Saturday, November 04, 2006

Clinton Opposes Ideals

Bill Clinton was in Jonesboro yesterday. The article was short, but here is how Clinton ended it: "
This year's balloting comes down to a clear choice between common sense politics and extremism, he said.

"If you're an ideologue, you have to live in a state of denial. To me, you have to live in a reality-based world," Clinton said. "To the ideologues evidence is irrelevant and reason is a waste of time. What I see all around the country is that people want to get away from ideology."
"

An ideology is an integrated system of thought about life or human culture. An idealogue CAN be defined as an idealist, or it can be defined as someone who adheres to an integrated system of thought. The kind of integration necessary for logical consistency. It does not surprise me that a man who can stand with his wife on the steps of a church with a large Bible under his arm on Easter Sunday and hours later get oral sex from an intern under the Oval Office desk would be strongly opposed to "logical consistency" and "integrated systems of thought". Clinton is the King of Compartmentalization. He feels threatened by people with integrity.
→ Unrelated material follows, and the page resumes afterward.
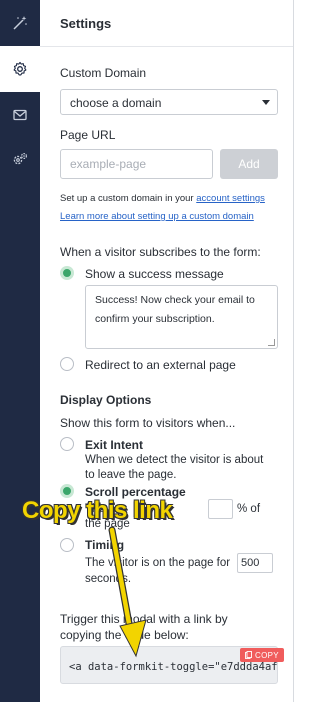  I want to click on rail-item-settings, so click(20, 69).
Integrity is defined as "unimpared; a firm adherence to a code, esp. of moral or artistic values; undivided." Bill Clinton has divided his mind. You can't have integrity without a moral code, that is to say, an ideaology. Clinton has made every compromise you can imagine to get where he is, and it bothers him that some people are not willing to.

Or maybe Clinton is an idealouge too, but his idealogy is the protection, advancement, and glorification of Bill Clinton. To him, someone who is not willing to lie and cheat to get ahead is "not realistic". But the man who can't even settle on "what the meaning of is is" cannot be trusted to define reality for the rest of us. Reality is that you can get a shortcut to power if you spin, threaten, twist, bribe, and tell people what they want to hear even if you know it is not true. Even idealists know that. But the person of integrity will not take "power" if the price to get it is the corruption of ones own soul.
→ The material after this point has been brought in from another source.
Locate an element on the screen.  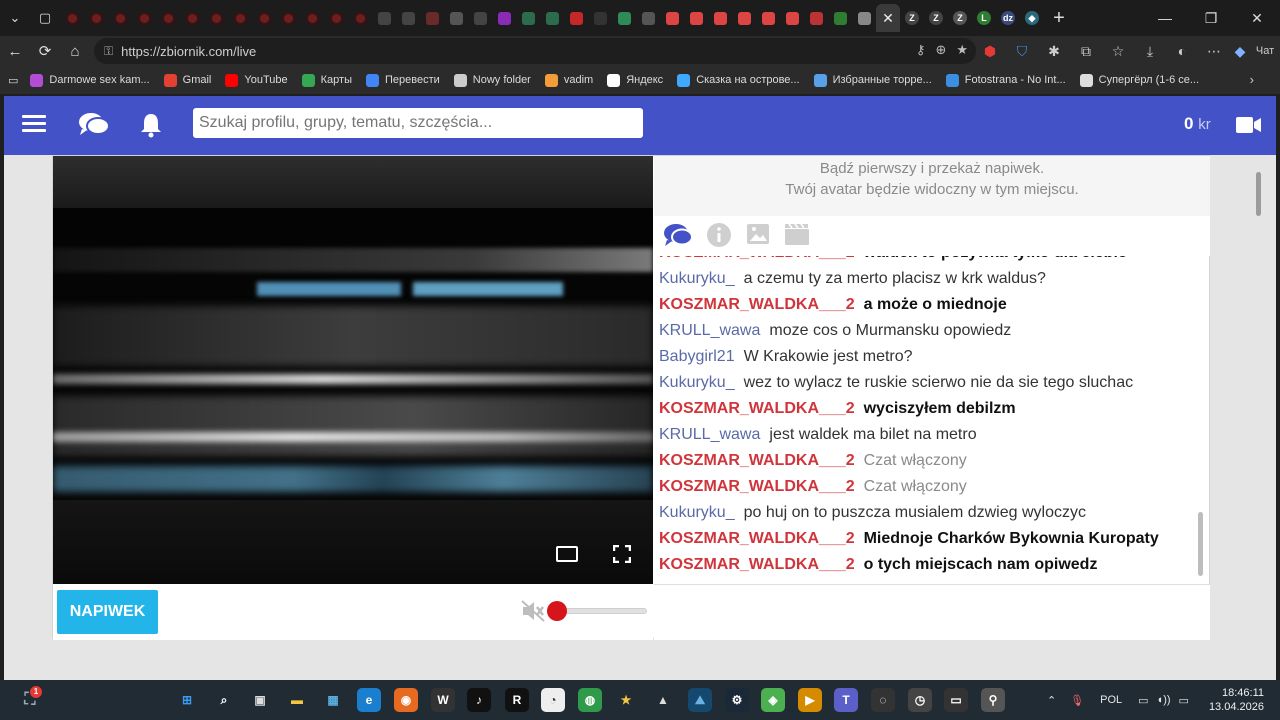
site-search-input is located at coordinates (418, 123).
Someday, when the terrible price for believing foolishness has made itself known, we can only hope that people will seek out idealogues as rulers, for those are the only kind of people capable of governing honestly and consistently. The rest, whose only idealogy is to make yourself look good no matter what the long term costs, will lead us to ruin.

The truth is that our political system, including much of the media, does hate and distrust those with a firm ideaology. That is because people with an ideaology are too hard to manipulate. Our rulers would prefer that our emotions, not our ideas, control our lives. That way they can simply have two cults of personality, one the Bush cult and the other the Clinton cult, who can be swayed and manipulated completely apart from policy. At that point, they can do anything they want to us. Clinton could be against policy X one day, and Bush for it, and the cultists of the two would rail at one another. The following year, they could switch positions and the same people would still rail at one another, defending the policies they previously attacked when their champion opposed it.

Now more than ever, we need an idealogy. We need a system of connected thought that gives integrity to public policy. Let's come back after this election is over and talk about what form that idealogy should take.

2 Comments:

Anonymous Anonymous said...

The reason Clinocchio feels threatened by people with integrity is that he has none himself. He's just a political opportunist who's still trying to make a legacy for himself out of a failed presidency.

1:59 PM, November 04, 2006  
Anonymous Anonymous said...

All these leading liberal Democrats suffer from psychological projection. They project their own thoughts onto the Republicans - totally hypocritical.